Bersyukur itu Indah
Pada suatu kesempatan saya merayakan ekaristi di sebuah paroki. Biasanya ada acara istimewa bagi anak-anak yang belum komuni pertama yaitu pastor memberi berkat khusus bagi mereka setelah komuni kudus orang dewasa. Dari banyak anak yang saya berkati, ada beberapa yang sadar dan mengucapkan kata terima kasih kepadaku. Ada seorang anak yang di antar ibunya. Setelah saya memberkatinya, ibunya menyuruhnya: “Say thanks to Romo”. Anak itu memandang saya dan berkata: “Thank you Romo”. Saya kembali ke rumah dengan sukacita karena bertemu dengan orang tua yang mengajar anaknya untuk tahu berterima kasih. Banyak kali kata terima kasih sebagai ungkapan rasa syukur kita itu dilupakan begitu saja. Mungkin kita terlalu dimanja oleh sesama dan situasi nyata. Coba pikirkanlah: Berapa kali para pasutri saling mengucap terima kasih satu sama lain? Berapa kali orang tua mengucapkan terima kasih kepada anak-anaknya? Kadang-kadang rasanya lebih mudah kita mengucapkan terima kasih kepada orang-orang lain di luar rumah kita dari pada dengan mereka yang serumah. Padahal dengan saling mengucapkan terima kasih di rumah, kita juga merasa diri kita bernilai dan dikasihi seadanya.
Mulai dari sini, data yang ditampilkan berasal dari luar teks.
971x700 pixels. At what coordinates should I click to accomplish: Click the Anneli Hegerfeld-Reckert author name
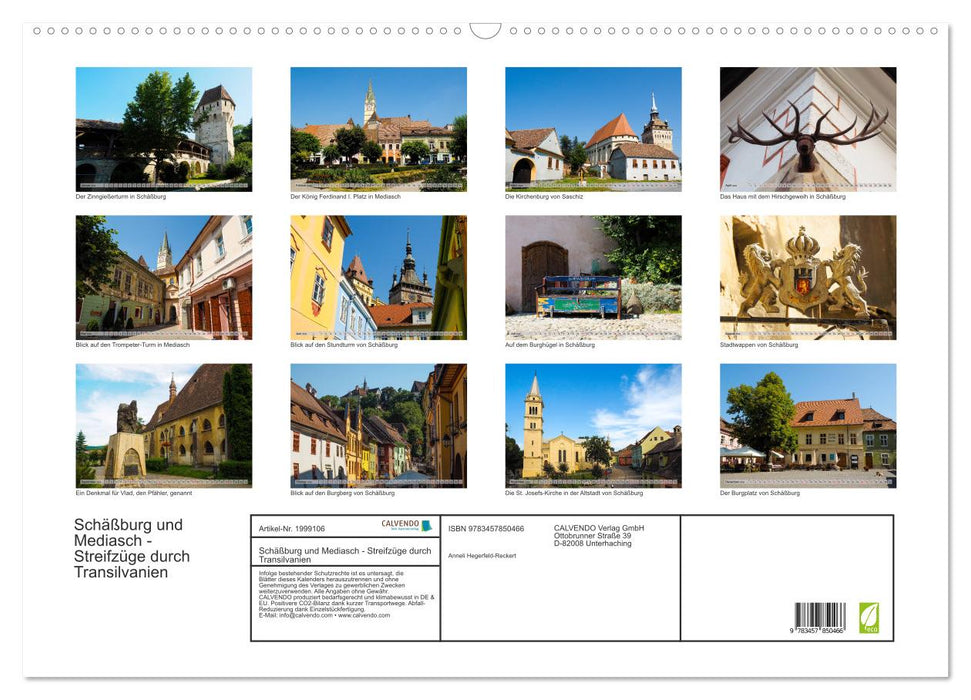(x=483, y=555)
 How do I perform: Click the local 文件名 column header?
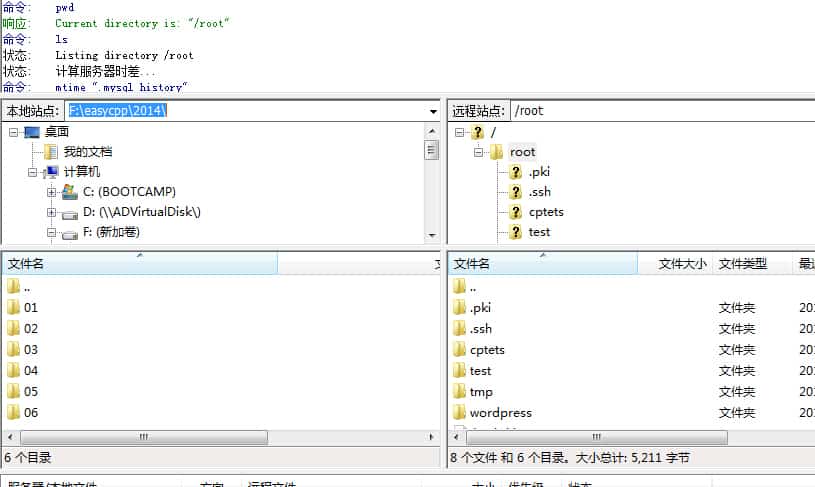click(x=140, y=264)
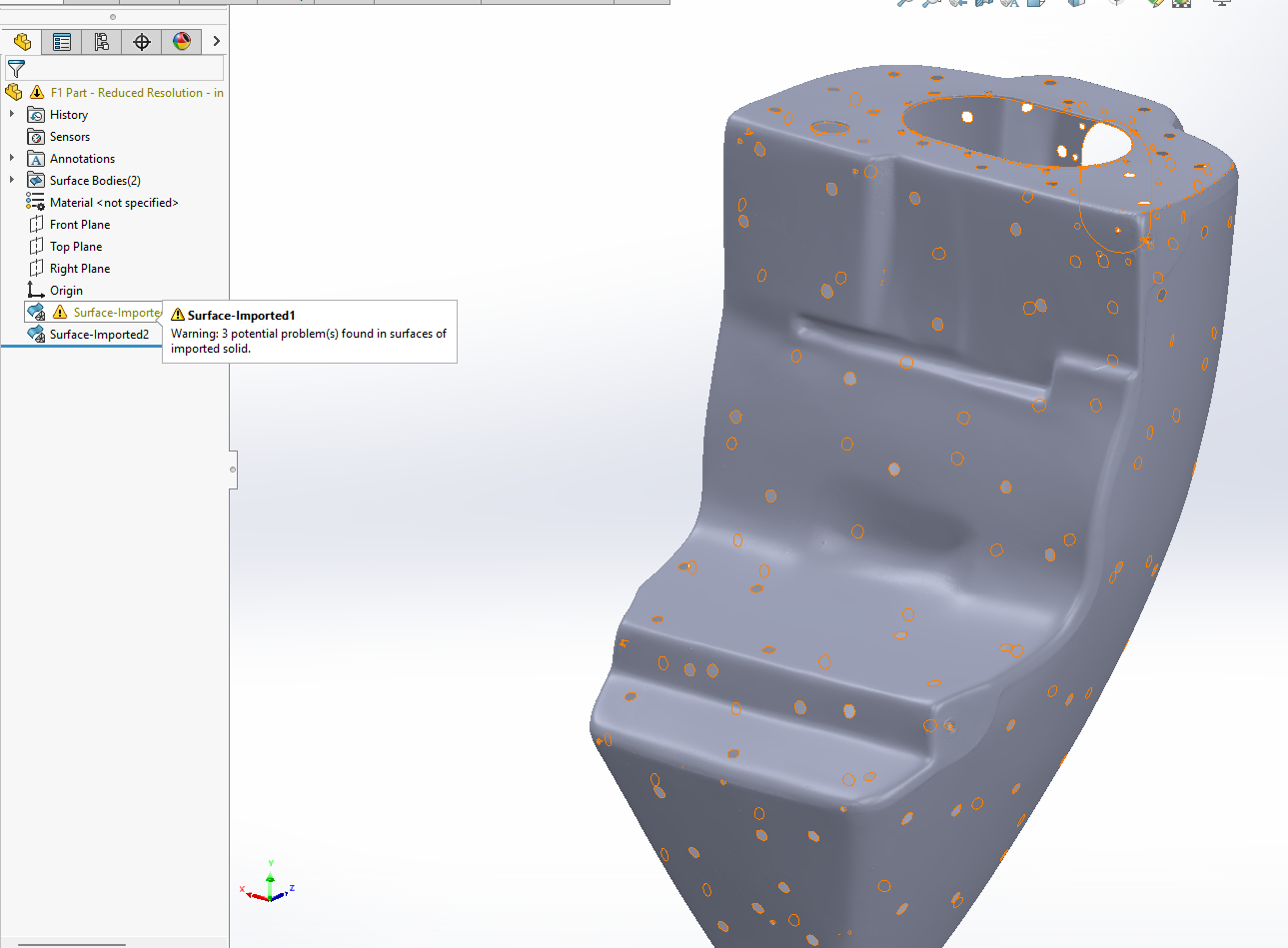This screenshot has height=948, width=1288.
Task: Open the DimXpertManager crosshair tab
Action: click(x=142, y=42)
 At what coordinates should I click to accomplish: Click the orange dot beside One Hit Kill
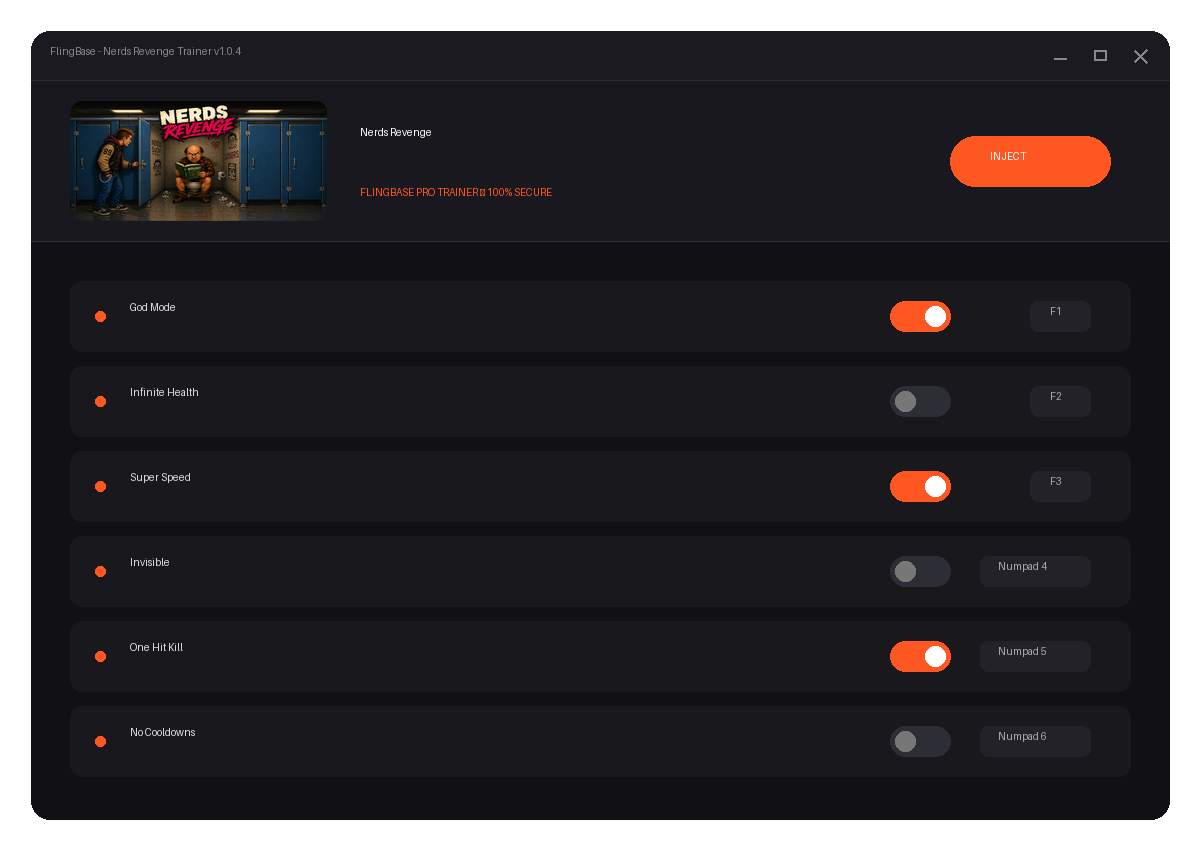click(x=100, y=656)
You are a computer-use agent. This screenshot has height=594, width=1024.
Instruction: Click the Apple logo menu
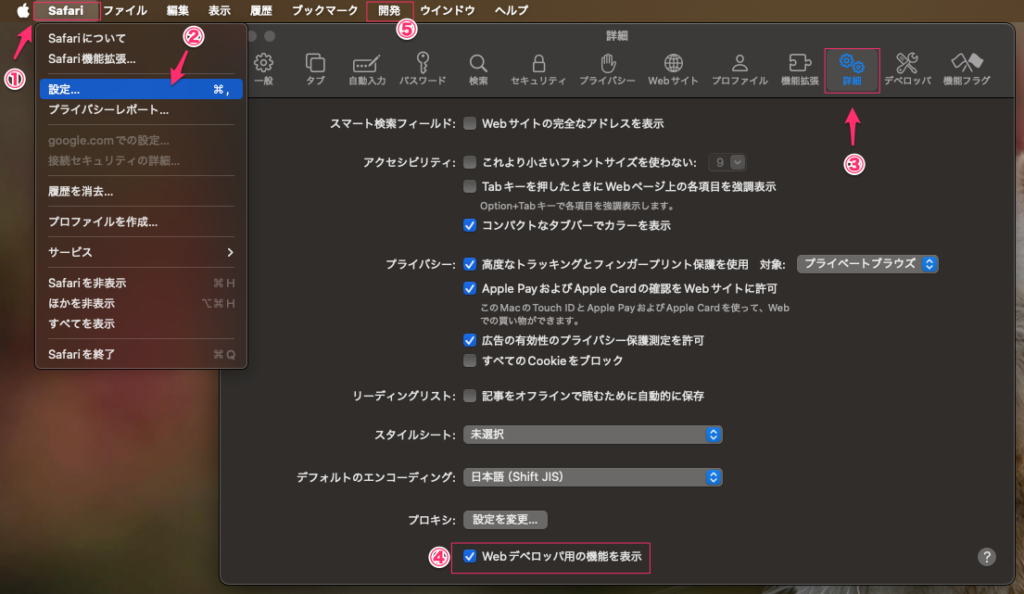pyautogui.click(x=22, y=11)
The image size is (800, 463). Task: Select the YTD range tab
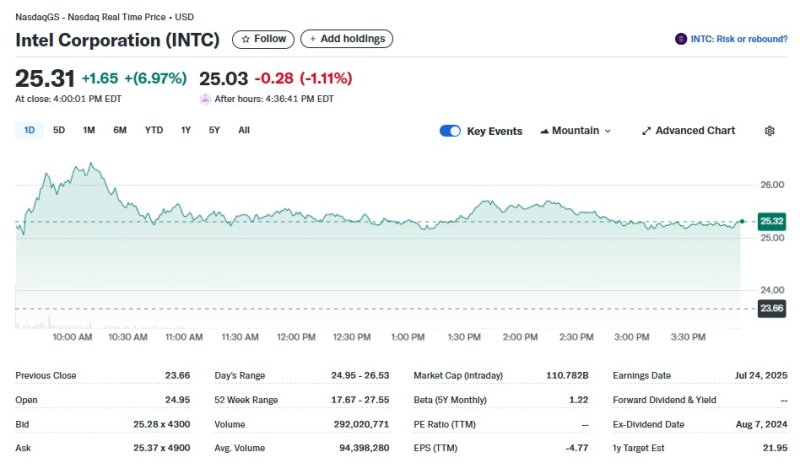pos(154,130)
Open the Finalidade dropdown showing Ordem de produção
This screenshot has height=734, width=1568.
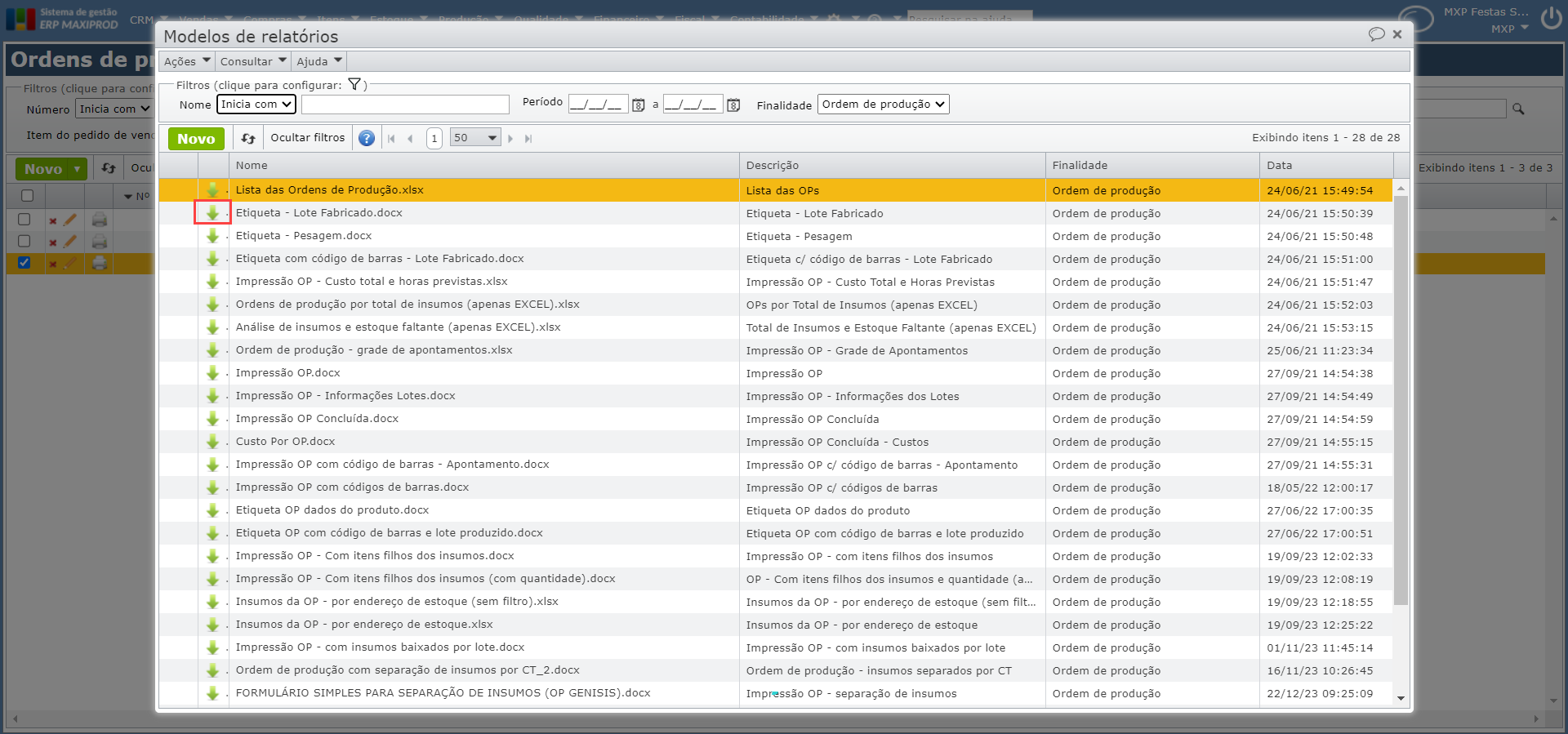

Penginjil Lukas pada hari mengisahkan sepuluh orang kusta yang mengharapkan penyembuhan dari Yesus. Kali ini Yesus dalam perjalanan ke Yerusalem dan Ia menyusur perbatasan Samaria dan Galilea. Ketika mendengar bahwa Yesus berada di suatu desa, orang-orang kusta itu datang, berdiri dari jauh dan berteriak: “Yesus, Guru, kasihanilah kami”. Mengapa mereka berdiri dari jarak jauh? Karena mereka dikucilkan masyarakat, mereka sebanding dengan sampah. Ketika mereka mengalami penyakit kulit tertentu, berupa borok bahkan sampai menjadi kusta maka mereka itu dianggap najis. Oleh karena itu mereka harus berpakaian compang-camping, dengan rambut tidak terurus. Mereka juga harus berteriak “Saya ini orang kusta” supaya orang sehat segera menjauhkan diri dari padanya. Bagi orang zaman itu, orang lepra atau kusta mengalami siksaan Tuhan karena dosa.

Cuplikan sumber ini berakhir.